## [Your task]
Reproduce the listing below word for word, from the line containing "You are a GUI" through the end of the listing, inclusive, and omit the pictures.

## [Records provided]
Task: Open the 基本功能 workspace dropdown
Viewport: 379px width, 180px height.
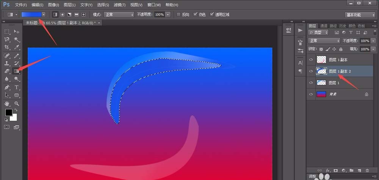Action: click(x=360, y=15)
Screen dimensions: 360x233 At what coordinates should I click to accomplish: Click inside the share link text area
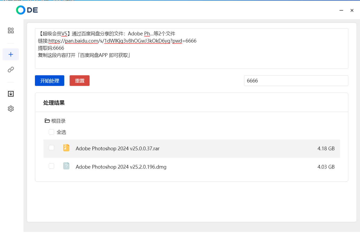click(x=191, y=61)
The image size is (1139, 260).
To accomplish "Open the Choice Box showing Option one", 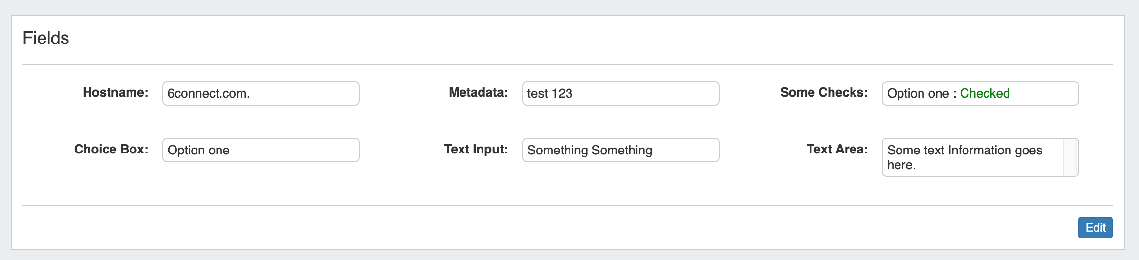I will click(261, 150).
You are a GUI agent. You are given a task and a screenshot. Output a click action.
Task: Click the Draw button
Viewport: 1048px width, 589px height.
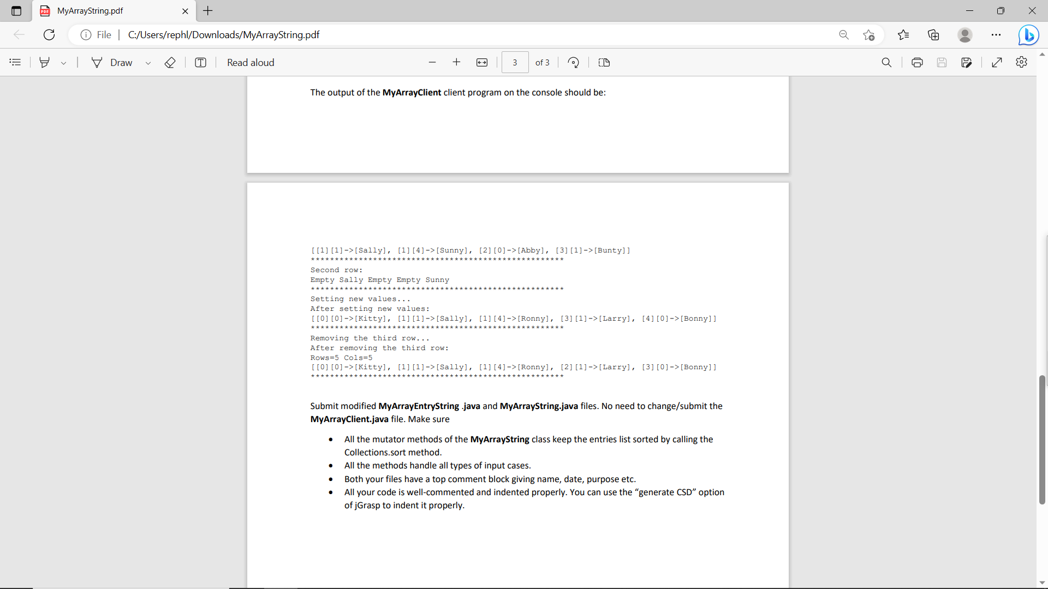[x=112, y=63]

## [Result of the task]
You are a GUI agent. You are given a task and a screenshot. Output a click action.
Task: Click the Draw button
Viewport: 1048px width, 589px height.
[x=112, y=63]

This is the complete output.